The Mac local-LLM stack used to be a confusing five-way choice. In 2026 it's much cleaner, because most of these now share MLX under the hood:

Tool	What it is	Right when
Ollama 0.19+	CLI + REST server, MLX backend on Apple Silicon since March 2026	Everyday chat, agent workflows, you want a one-line install and an OpenAI-compatible API. The default for most users.
MLX-LM	Apple's official Python CLI: `mlx_lm.generate`, `mlx_lm.server`, `mlx_lm.lora`	Maximum speed, fine-tuning, scripting in Python, custom inference loops. The right answer when Ollama is too opinionated.
LM Studio	Desktop GUI that wraps both GGUF (llama.cpp) and MLX backends, plus a model marketplace	You want a GUI, want to browse and download models visually, want MCP server support, or are setting up a non-technical user.
llama.cpp / GGUF	The cross-platform C++ reference, Metal backend on Mac	A model is brand-new and only has GGUF conversions yet, or you want truly portable inference code that runs on Mac/Linux/Windows from one binary.
vllm-mlx	vLLM's API and PagedAttention, MLX as the kernel layer	You're serving multiple concurrent users / agent fleets and need batched throughput. Worse single-user speed, much better total throughput.

Independent benchmarks on an M4 Pro 64 GB running DeepSeek V3 at Q4 in May 2026 showed: Ollama 0.19+ ≈ 58 tokens/sec single-user with ~45 ms time-to-first-token (the best for interactive chat); vllm-mlx ≈ 42 tokens/sec single-user but ~1,150 tokens/sec aggregate at 32 concurrent users (the best for agent fleets); llama.cpp Metal ≈ 52 tokens/sec, the slowest of the MLX-backed group but still the broadest model support. The "Ollama is slow on Mac" critique that was true through 2025 is now mostly false — upgrade to 0.19 or later.

Jan and GPT4All are also valid choices for the "fully offline desktop app, no telemetry" niche; both lag MLX-native tools on raw speed but are excellent for privacy-strict users.
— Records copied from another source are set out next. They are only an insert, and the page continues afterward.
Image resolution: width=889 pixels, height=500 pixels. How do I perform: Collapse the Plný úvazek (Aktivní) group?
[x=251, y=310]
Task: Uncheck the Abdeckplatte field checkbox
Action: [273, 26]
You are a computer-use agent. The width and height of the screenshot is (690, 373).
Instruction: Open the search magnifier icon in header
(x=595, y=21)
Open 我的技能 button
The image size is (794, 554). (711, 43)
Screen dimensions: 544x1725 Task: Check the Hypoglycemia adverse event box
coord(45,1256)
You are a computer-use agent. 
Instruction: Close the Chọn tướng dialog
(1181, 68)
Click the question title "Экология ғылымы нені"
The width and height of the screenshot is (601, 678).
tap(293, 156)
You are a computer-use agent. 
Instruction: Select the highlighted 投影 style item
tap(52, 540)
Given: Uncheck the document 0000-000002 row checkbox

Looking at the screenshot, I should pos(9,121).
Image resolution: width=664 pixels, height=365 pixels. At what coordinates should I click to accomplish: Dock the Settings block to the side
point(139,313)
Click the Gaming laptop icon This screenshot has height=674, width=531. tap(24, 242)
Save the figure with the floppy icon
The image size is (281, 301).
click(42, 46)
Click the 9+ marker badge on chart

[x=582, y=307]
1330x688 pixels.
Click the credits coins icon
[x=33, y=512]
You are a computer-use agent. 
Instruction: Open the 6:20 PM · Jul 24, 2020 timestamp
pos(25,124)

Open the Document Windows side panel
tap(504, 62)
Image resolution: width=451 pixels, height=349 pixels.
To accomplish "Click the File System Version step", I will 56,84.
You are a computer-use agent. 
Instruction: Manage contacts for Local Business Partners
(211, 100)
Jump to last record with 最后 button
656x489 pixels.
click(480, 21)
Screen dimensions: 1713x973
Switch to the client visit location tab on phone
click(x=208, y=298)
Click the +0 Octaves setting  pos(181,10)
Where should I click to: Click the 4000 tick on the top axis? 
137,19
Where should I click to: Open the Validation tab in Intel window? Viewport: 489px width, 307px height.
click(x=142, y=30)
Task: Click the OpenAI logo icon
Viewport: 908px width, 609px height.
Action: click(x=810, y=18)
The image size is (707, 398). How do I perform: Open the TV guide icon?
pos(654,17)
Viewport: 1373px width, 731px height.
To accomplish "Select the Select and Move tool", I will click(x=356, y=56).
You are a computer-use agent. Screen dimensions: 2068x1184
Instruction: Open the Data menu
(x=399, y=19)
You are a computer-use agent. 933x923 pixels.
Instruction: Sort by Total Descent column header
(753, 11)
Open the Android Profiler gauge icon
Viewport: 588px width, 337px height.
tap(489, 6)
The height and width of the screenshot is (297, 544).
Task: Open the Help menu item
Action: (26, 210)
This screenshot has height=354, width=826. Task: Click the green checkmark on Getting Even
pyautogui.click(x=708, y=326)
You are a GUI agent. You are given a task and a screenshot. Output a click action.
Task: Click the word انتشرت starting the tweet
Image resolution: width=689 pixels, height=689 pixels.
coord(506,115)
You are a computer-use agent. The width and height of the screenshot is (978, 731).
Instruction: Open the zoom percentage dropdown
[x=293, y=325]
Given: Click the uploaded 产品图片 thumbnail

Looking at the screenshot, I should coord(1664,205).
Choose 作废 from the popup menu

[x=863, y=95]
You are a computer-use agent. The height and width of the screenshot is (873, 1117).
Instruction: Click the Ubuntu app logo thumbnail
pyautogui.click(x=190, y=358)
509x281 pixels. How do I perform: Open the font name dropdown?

What can I actually run on my Mac?

The honest buying-guide table — what runs comfortably at 4-bit (Q4) quantization, with expected tokens/sec on an M4 Max class chip via MLX. M5 numbers run ~15% faster on token generation and dramatically faster on time-to-first-token:

Unified RAM	Realistic ceiling	Representative model	Speed (M4 Max, Q4)
8 GB	3–4 B dense, small MoE	Gemma 4 E2B, Phi-3.5-mini	60–90 tok/s
16 GB	7–8 B dense	Llama 3.2 7B, Mistral 7B	50–70 tok/s
24 GB	13–14 B dense	Qwen 3.5 14B	30–45 tok/s
32 GB	30B MoE — the 2026 sweet spot	Qwen3-Coder-30B-A3B	~130 tok/s
48 GB	30–40 B dense	Command-R 35B	18–25 tok/s
64 GB	70 B Q4 comfortably	Llama 3.1 70B, Qwen3.5-122B-A10B	12–15 tok/s on 70B
96–128 GB	70 B bf16, 8x22B MoE	Mixtral 8x22B, DeepSeek V4 Flash (aggressive quant)	8–15 tok/s on 70B FP16
192 GB Ultra	405 B at Q2, DeepSeek V4 at Q3	Llama 3.1 405B Q2_K	3–6 tok/s
512 GB Studio Ultra	DeepSeek V4 at usable quant	DeepSeek V4 Q4	15–25 tok/s
Multi-Mac JACCL cluster	120B+ at higher precision	DeepSeek V4 bf16, Llama 4 400B	10–20 tok/s, scales with cluster

The sweet spot for most developers in May 2026 is a 64 GB M4 Max or 64 GB M5 Max. It runs the 30B-A3B MoE class at over 100 tokens/sec (faster than most cloud APIs for interactive work), runs 70B dense at acceptable speed, and leaves headroom for the context window — which matters more than people realise, because a 128 K-token context can easily eat 8–12 GB on top of the model weights.

If you have an 8 GB Mac, you can still run something useful: Gemma 4 E2B, Phi-3.5-mini, or a tiny Qwen 3.5 variant. These are not GPT-5.5-replacements, but they handle classification, summarisation, light coding assistance, and structured-output tasks well, and they run completely offline.

Which models should I download right now?

The May 2026 picks, organised by what you're trying to do. All have native MLX conversions in mlx-community:

Best general-purpose chat model on 32 GB: Qwen 3.6 35B-A3B MoE. Smart, fast, multilingual, instruction-following is on par with hosted Claude Sonnet for everyday tasks.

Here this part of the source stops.